Peter Berns, assistant Maryland attorney general for consumer affairs, advises consumers to pay on monthly installments to protect themselves against a possible club failure. But he admits that the high interest rates that many clubs charge make that option more expensive in the long run.

Nonetheless, paying monthly is still better, he notes, than being one of the thousands of people in the area who have been stuck when their club failed.

Even the bonding requirements in area jurisdictions don't fully protect consumers, Berns said.

Under Maryland law, health clubs must post a $50,000 bond that the state will distribute to members if they go under. But that $50,000 is a flat amount with no relation to the number of members a club has. Maryland already has received $60,000 worth of claims against the bond for Club Nautilus of White Flint, for example. Payouts will be prorated based on the amount of the claim.

In Virginia, recent amendments set a sliding scale for the bond based on the size of the club -- but the top amount is still only $50,000, Zipperer said. Clubs selling only short-term memberships are exempt.

The D.C. City Council also recently passed legislation requiring health spas to post a $50,000 bond, several months after more than 400 customers were left in the lurch when the Congressional Fitness Center closed in late 1983.

D.C. consumer officials had reviewed and approved its finances only six months before -- just one sign that governmental diligence won't keep all clubs from closing, experts say. In fact, bonding requirements may have unpleasant side effects, especially for undercapitalized clubs.
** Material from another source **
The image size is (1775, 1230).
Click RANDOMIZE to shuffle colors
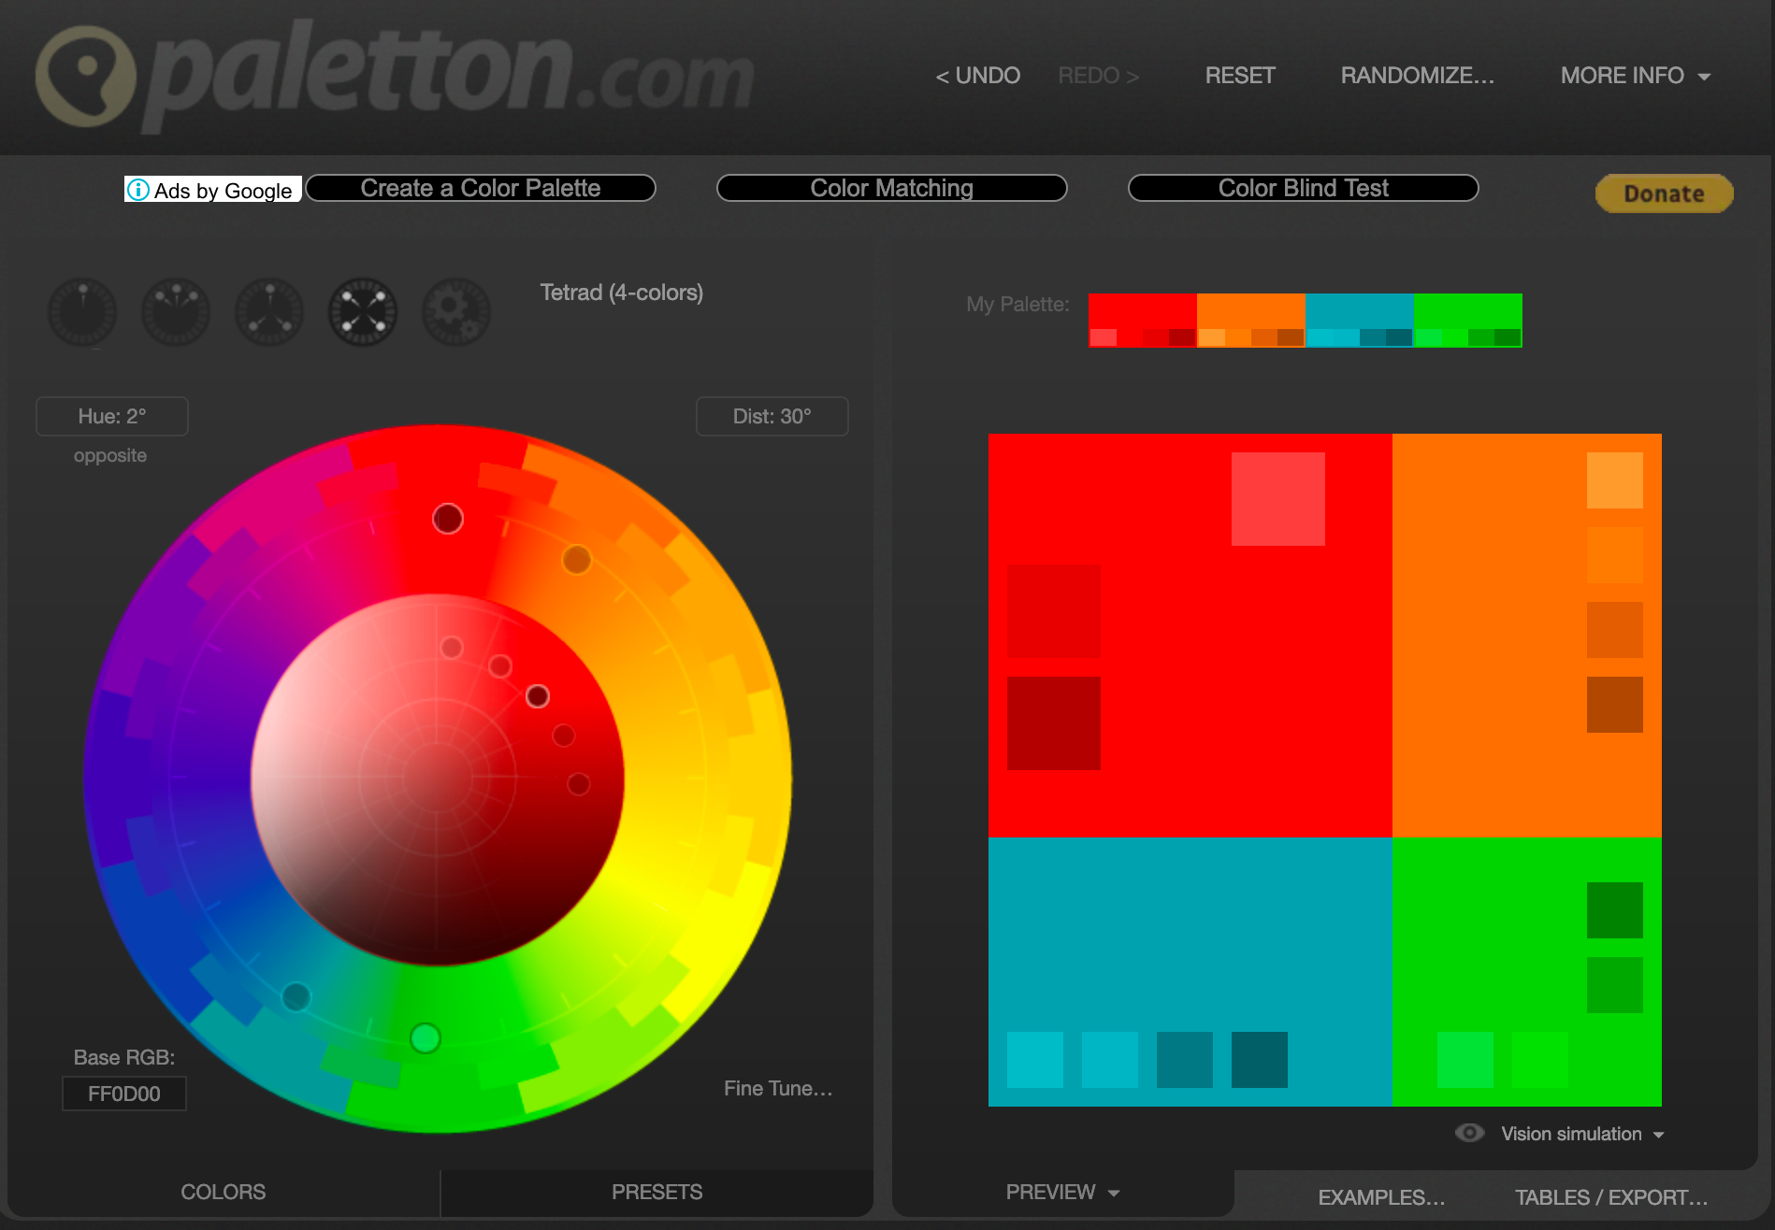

"The smaller owners apparently can't cope with the bonding provisions the states are passing," said Jimmy D. Johnson, president of the Association of Physical Fitness Centers. "We're seeing bonding bills passed, and we're seeing people go out of business as a result."

Analyst Harold Vogel, vice president of Merrill Lynch Capital Markets Inc., said the bonding requirements actually may be enhancing the trend toward concentration. "It's always the person who has the most capital who can meet the requirements."

And Stevens of Spa Lady says his company supported the requirements when they were being debated in state legislatures, and that Holiday did not work to oppose them, as some smaller spas did.

Berns said it was unlikely that in Maryland, at least, bonding requirements were putting health clubs out of business. They can get out of the requirement entirely if they collect money every three months or less often, and the state has permitted smaller clubs to post bonds of less than $50,000. Nor is the actual cash outlay involved in posting a bond very large for a club that is financially sound, Berns said.

Cash management is a problem throughout the industry, not just at the smaller spas. Holiday, for example, keeps a reserve fund related to the number of new members it signs up, but has trouble with renewals.

The prospectus for a new bond offering says that 83 percent of the company's operating revenue in 1984 came from new memberships and only 5 percent from renewals.

"Accordingly, the success of the company's operations is dependent on its ability to attract new members on a continual basis," the prospectus says.

That message can be seen on the bulletin boards of health clubs all over the metropolitan area: Attracting customers is the way to succeed, and failing to do so can lead to disaster. Many clubs offer prizes for customer referrals, low prices for renewals and "sales" to attract new customers.

They rely heavily on word-of-mouth: Spa Lady telephones customers who haven't been showing up lately to encourage them to keep coming in.

"The more people who use the facility, that's advertising," said Susan Charles, area supervisor for four Spa Lady clubs.

Media advertising is crucial as well. Holiday uses such healthy celebrities as Brooke Shields, Cher, Joe Theismann and Victoria Principal in television advertising to attract members; Spa Lady's new "Gotta Move" radio promotion is aired on local stations.

Does all that make customers think they can pay a few dollars and transform themselves into Brooke Shields or Arnold Schwarzenegger (another Holiday celeb)?

Most club owners say they sell life style and mood, not just muscles -- but they deny that they promise too much.

"It's like going to a theater," said Stevens. "It's an escape, if the facilities are being run properly."